**PROBLEM DESCRIPTION:** Copy out the lines below that hold the word "Viewport".

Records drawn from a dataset
※ ※ ※
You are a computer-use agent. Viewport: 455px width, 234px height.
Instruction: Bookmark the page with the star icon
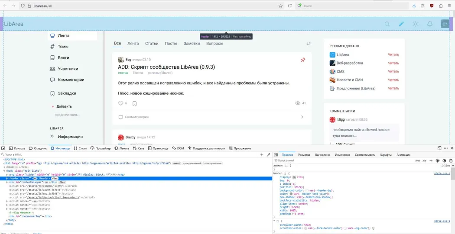(x=281, y=6)
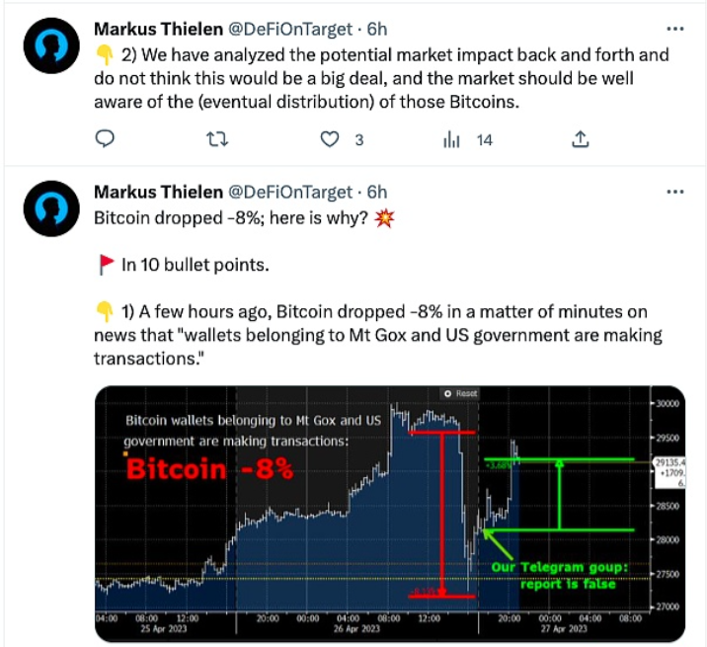The image size is (707, 647).
Task: Open the 6h timestamp of the top tweet
Action: pyautogui.click(x=377, y=28)
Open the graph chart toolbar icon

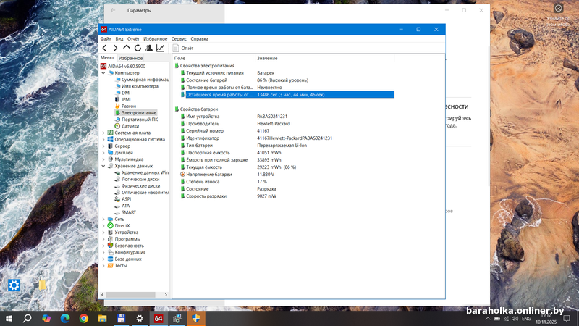(160, 48)
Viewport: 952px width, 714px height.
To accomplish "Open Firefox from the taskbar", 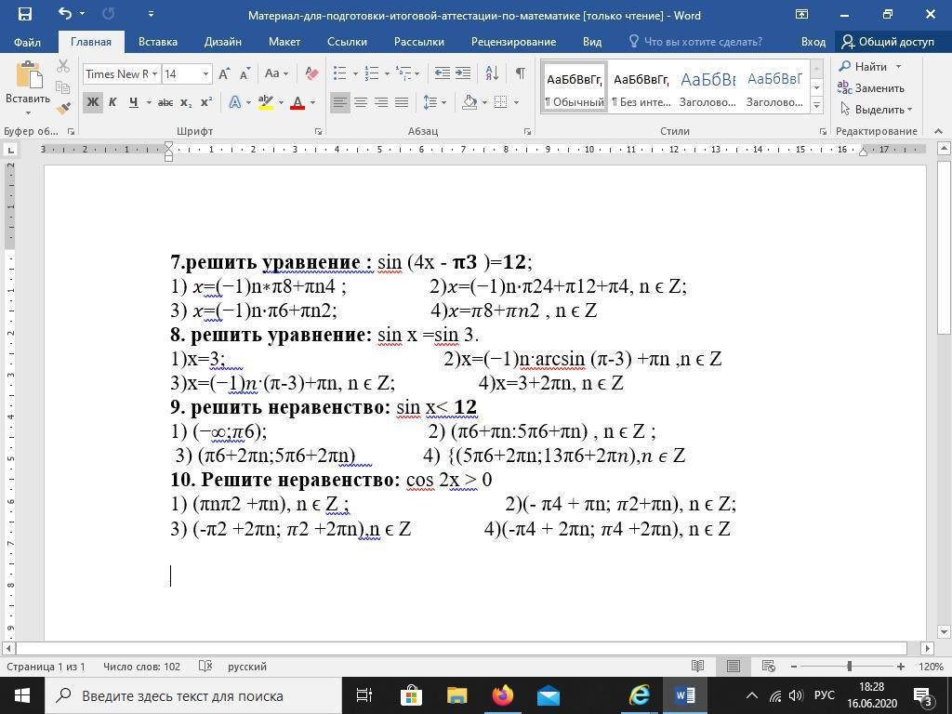I will tap(502, 695).
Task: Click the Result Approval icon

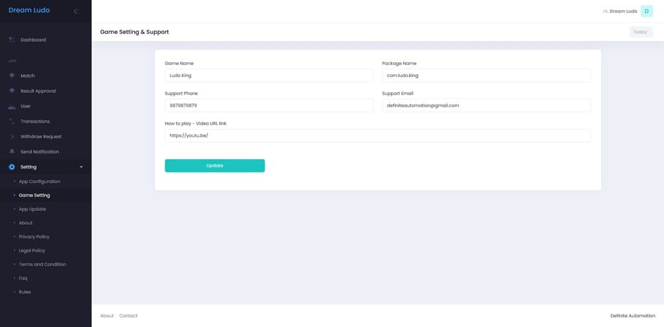Action: click(12, 91)
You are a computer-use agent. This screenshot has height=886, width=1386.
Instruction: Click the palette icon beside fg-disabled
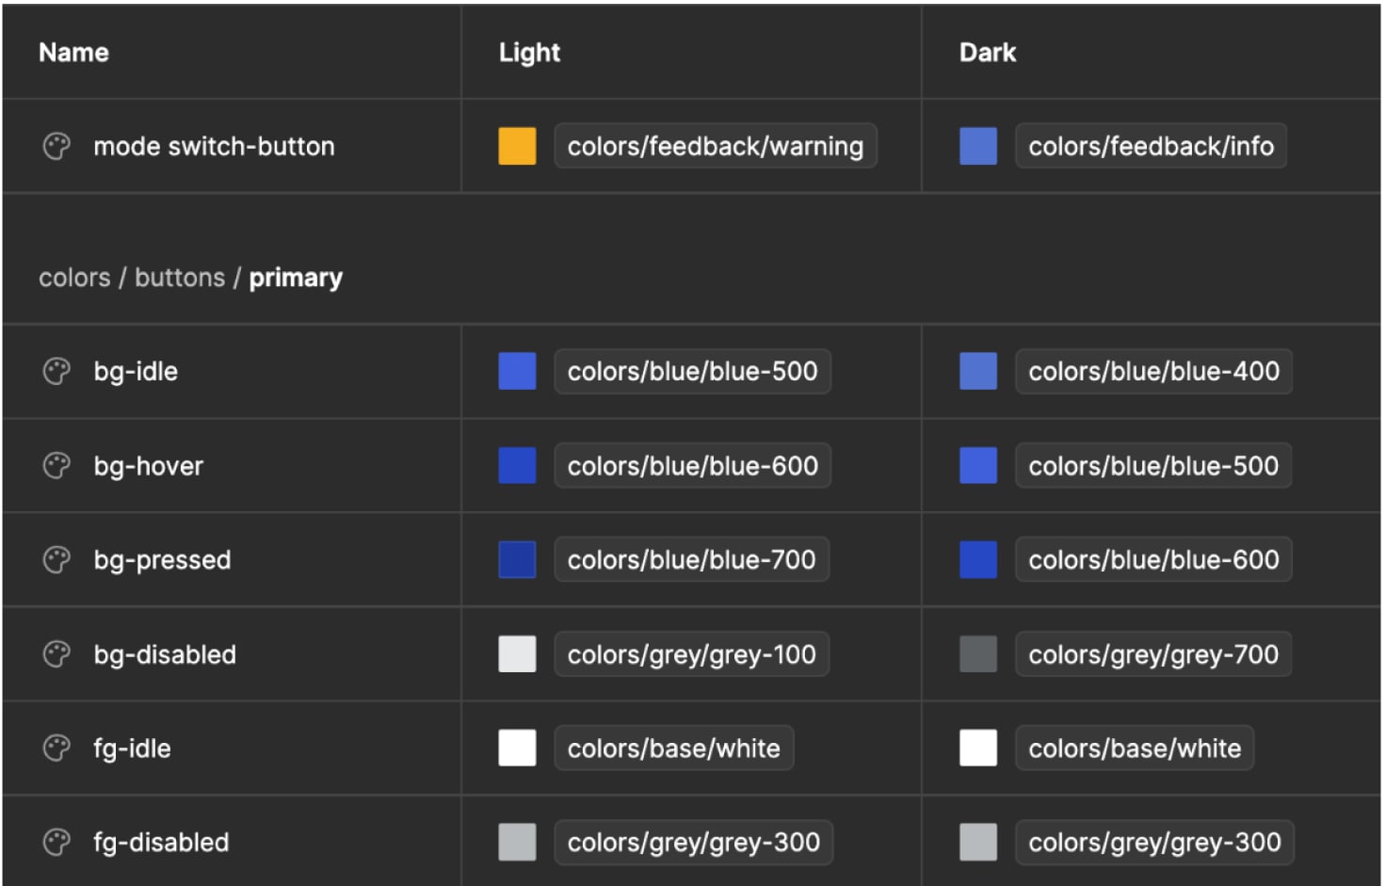(56, 843)
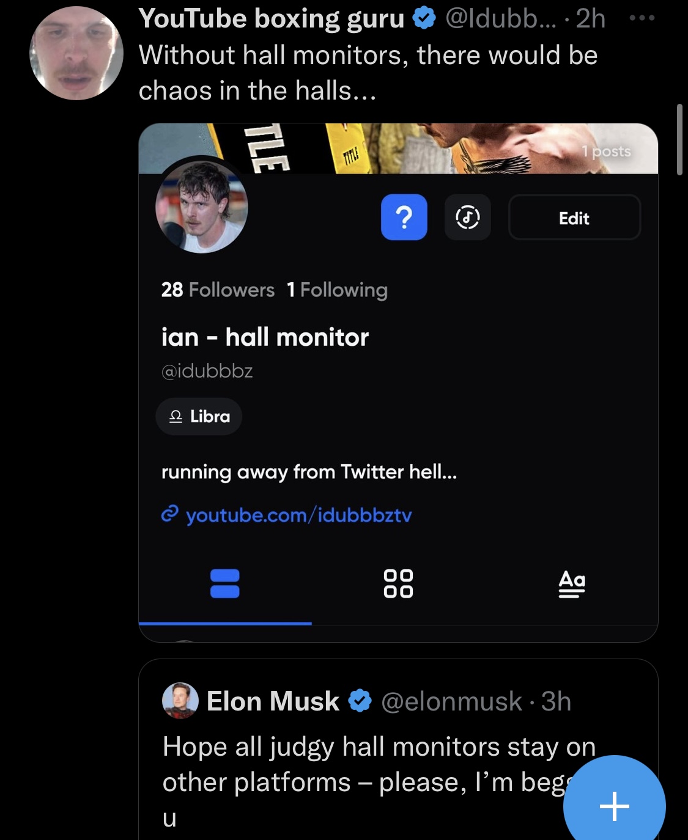This screenshot has height=840, width=688.
Task: Open the quoted Elon Musk tweet text
Action: coord(379,782)
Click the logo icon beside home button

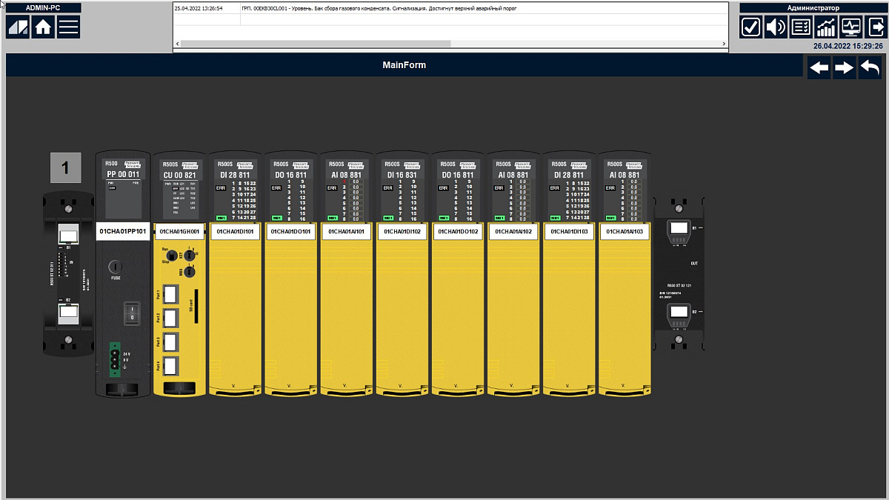[x=18, y=27]
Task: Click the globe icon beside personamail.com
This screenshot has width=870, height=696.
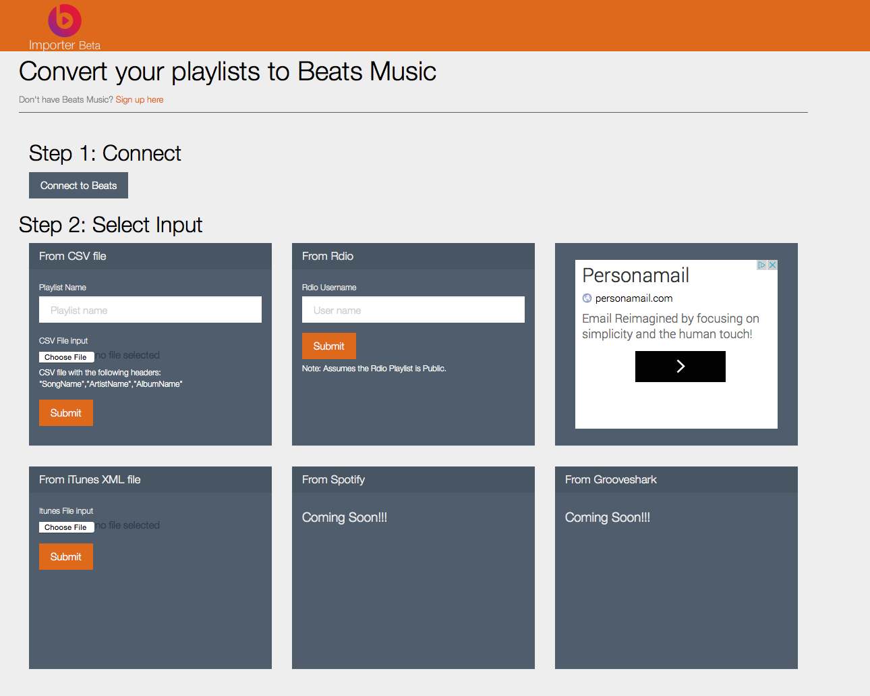Action: 587,298
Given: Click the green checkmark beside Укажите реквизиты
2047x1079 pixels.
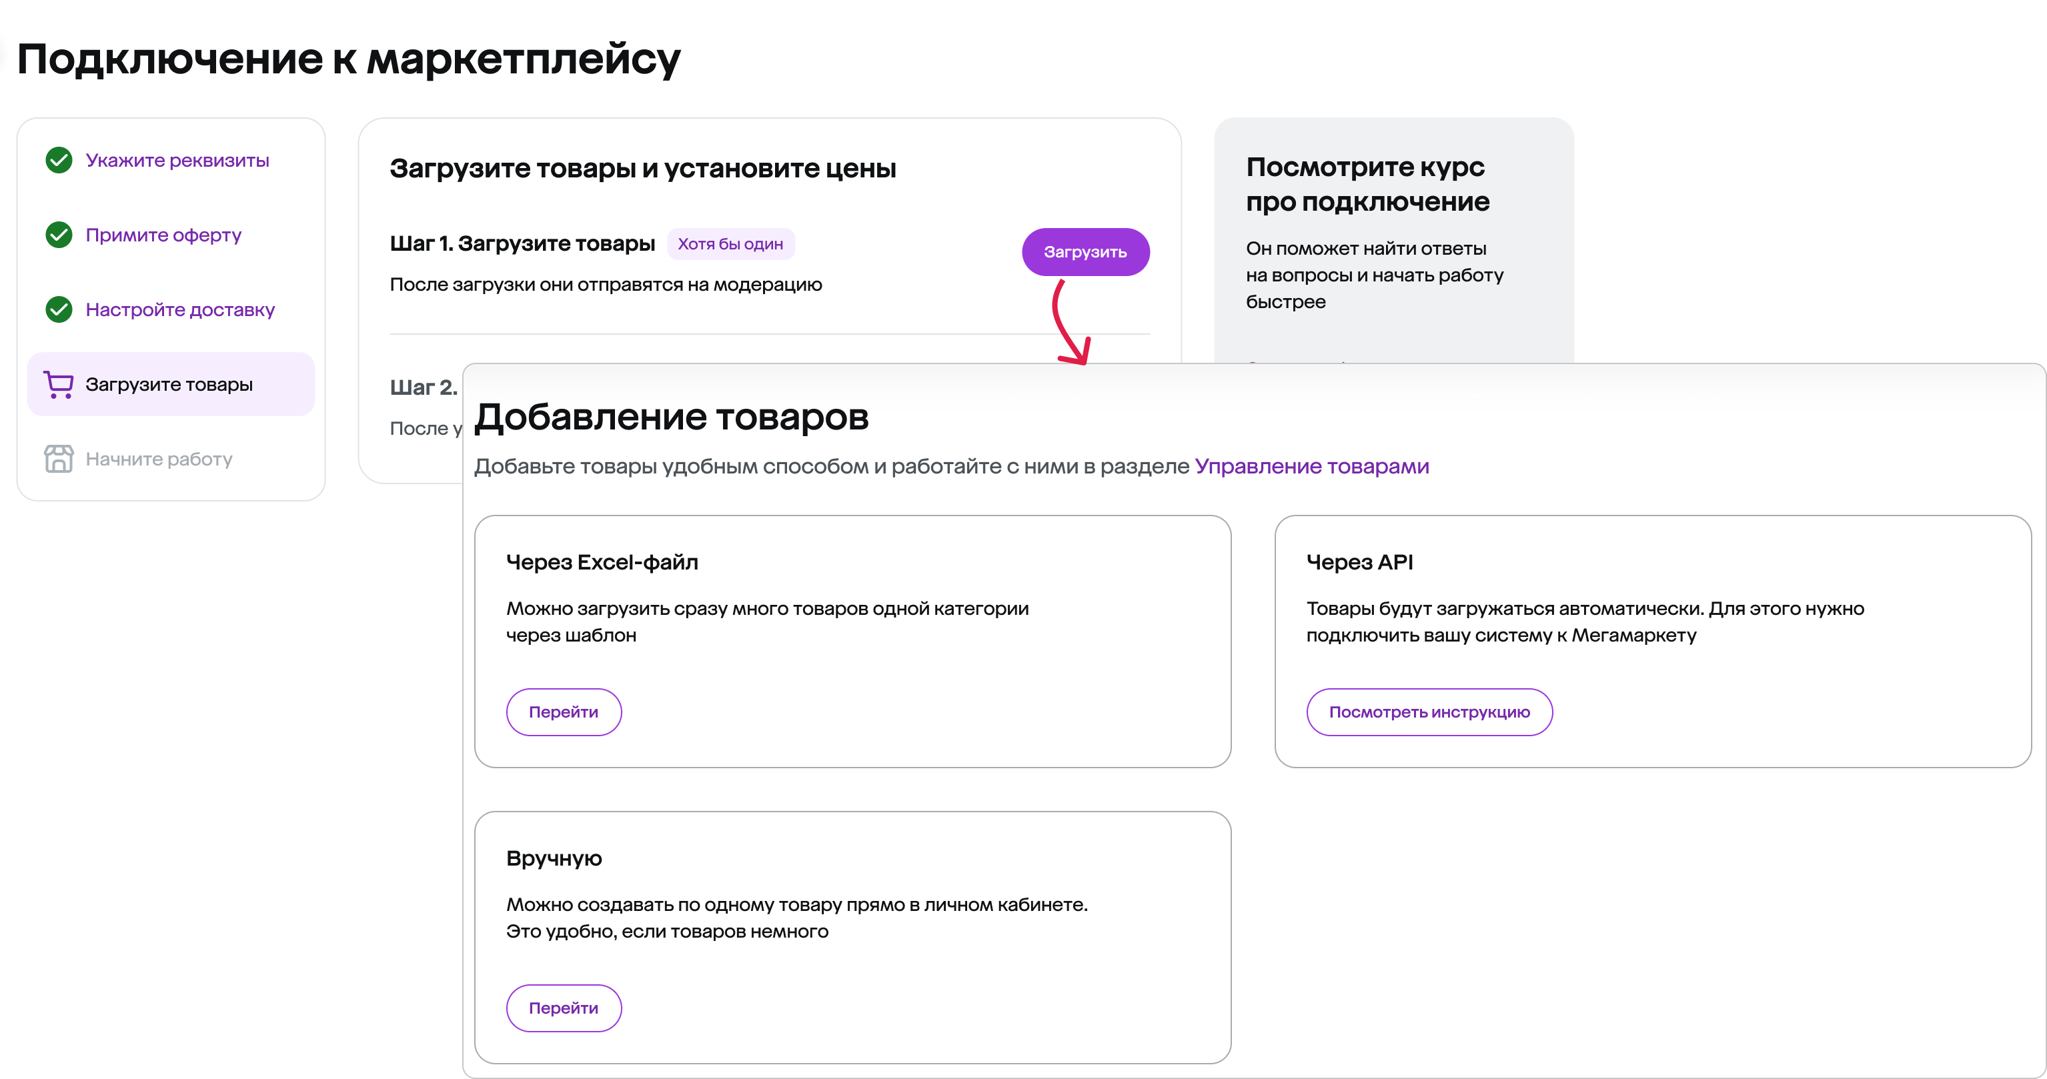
※ ※ ※
**THE COMPLETED TASK:**
You are a computer-use agent. Viewport: 455px width, 234px height.
Viewport: 952px width, 714px height.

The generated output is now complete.